The inflammatory bowel diseases (IBD), Crohn's disease (CD) and ulcerative colitis (UC), are significant causes of morbidity with recent estimates suggesting there are more than 3 million Americans with IBD with very significant financial burden to the US economy. More than 200 genetic loci that increase susceptibility to IBD have been identified with the anticipation that an understanding of the molecular architecture of IBD will lead to improved outcomes for patients. However, there are significant challenges remaining to achieve this and this proposal seeks to address some of these key issues. 1) The majority of advances have been made in European ancestry populations and we aim to continue our efforts to recruit and study non European populations to extend the benefits of these advances to all parts of society. 2) We will address unmet medical needs by focusing on genetic discovery in two areas: peri anal fistulizing CD is associated with poor quality of life, significant morbidity, and poor response to treatment; and non response to anti TNF therapy which happens in the majority of subjects with IBD. This latter phenotype is increasingly important to define as new therapeutic options become available for treating IBD. 3) Many of the IBD associated loci fall in intergenic ('junk' DNA) regions and their functional consequences remain unclear. Using innovative genomic approaches together with state of the art bioinformatics strategies we propose to identify the processes that are influenced by the susceptibility loci we have identified. 4) And finally we will extend our previous observations that Paneth cell phenotypes are an important readout of gene environment interactions, as well as an important clinical biomarker, in CD to populations from a variety of ethnicities and geographical locations. Collectively, these approaches will shed additional insights into the underlying causes of IBD as well as identify additional biomarkers for use in clinical practice and highlight novel potential therapeutic pathways for IBD.

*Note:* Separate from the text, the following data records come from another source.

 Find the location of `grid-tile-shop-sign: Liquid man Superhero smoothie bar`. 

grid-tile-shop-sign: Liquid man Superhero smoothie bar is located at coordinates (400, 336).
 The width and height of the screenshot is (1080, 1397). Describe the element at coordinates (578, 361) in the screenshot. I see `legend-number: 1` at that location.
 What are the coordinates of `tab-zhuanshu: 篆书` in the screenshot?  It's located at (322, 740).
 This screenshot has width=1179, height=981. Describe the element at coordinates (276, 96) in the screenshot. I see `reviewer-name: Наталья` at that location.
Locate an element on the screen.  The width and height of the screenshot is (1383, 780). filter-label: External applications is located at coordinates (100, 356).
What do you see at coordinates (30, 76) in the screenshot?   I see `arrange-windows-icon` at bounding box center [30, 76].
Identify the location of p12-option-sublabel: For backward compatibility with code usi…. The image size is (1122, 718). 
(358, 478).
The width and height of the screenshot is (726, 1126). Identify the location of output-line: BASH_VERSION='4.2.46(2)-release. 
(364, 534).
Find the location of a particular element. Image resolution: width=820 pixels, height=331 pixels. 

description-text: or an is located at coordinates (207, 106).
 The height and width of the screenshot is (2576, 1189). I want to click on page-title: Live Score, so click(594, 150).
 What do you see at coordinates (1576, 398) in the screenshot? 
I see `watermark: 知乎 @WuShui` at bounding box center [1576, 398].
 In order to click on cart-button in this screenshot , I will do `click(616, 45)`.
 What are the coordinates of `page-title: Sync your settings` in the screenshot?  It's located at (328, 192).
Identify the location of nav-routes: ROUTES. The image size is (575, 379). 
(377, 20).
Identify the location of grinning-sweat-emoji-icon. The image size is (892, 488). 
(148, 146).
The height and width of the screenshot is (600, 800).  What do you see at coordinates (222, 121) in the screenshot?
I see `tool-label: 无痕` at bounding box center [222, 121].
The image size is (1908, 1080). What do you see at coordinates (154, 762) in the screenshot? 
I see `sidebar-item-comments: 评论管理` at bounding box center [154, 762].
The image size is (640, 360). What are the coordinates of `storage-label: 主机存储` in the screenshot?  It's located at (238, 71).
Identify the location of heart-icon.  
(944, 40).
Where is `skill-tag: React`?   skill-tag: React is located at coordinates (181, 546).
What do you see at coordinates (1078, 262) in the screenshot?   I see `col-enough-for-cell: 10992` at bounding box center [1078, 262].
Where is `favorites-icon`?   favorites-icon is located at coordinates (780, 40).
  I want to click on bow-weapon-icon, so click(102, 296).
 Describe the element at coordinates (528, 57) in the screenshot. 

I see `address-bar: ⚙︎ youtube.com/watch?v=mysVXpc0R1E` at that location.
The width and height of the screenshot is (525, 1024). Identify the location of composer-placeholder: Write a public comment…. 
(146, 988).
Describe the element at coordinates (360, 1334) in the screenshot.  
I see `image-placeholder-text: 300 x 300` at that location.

炎症性肠病（IBD）、克罗恩病（CD）和溃疡性结肠炎（UC）是 发病的重要原因，最近估计表明有超过 300 万 患有IBD的美国人给美国经济带来了非常沉重的经济负担。超过200个 增加 IBD 易感性的基因位点已被确定，预计 了解 IBD 的分子结构将改善患者的治疗结果。 然而，要实现这一目标还存在重大挑战，本提案旨在 解决其中一些关键问题。 1）大部分进展是在欧洲取得的 我们的目标是继续努力招募和研究非欧洲人 人民将这些进步的好处扩大到社会各阶层。 2）我们将解决 通过关注两个领域的基因发现来满足未满足的医疗需求： 与生活质量差、发病率高和治疗反应差有关；和 大多数 IBD 患者对抗 TNF 治疗无反应。这 随着新的治疗选择的出现，后一种表型的定义变得越来越重要 可用于治疗IBD。 3) 许多 IBD 相关位点落在基因间（“垃圾”DNA）中 区域及其功能后果仍不清楚。使用创新基因组 我们建议将方法与最先进的生物信息学策略一起确定 受我们已确定的易感性位点影响的过程。 4）最后我们会 扩展我们之前的观察，即潘氏细胞表型是重要的读数 基因环境相互作用，以及重要的临床生物标志物，在 CD 中对人群 来自不同的种族和地理位置。总的来说，这些方法将摆脱 对 IBD 根本原因的更多见解以及确定 IBD 的其他生物标志物 在临床实践中的应用并强调 IBD 的新的潜在治疗途径。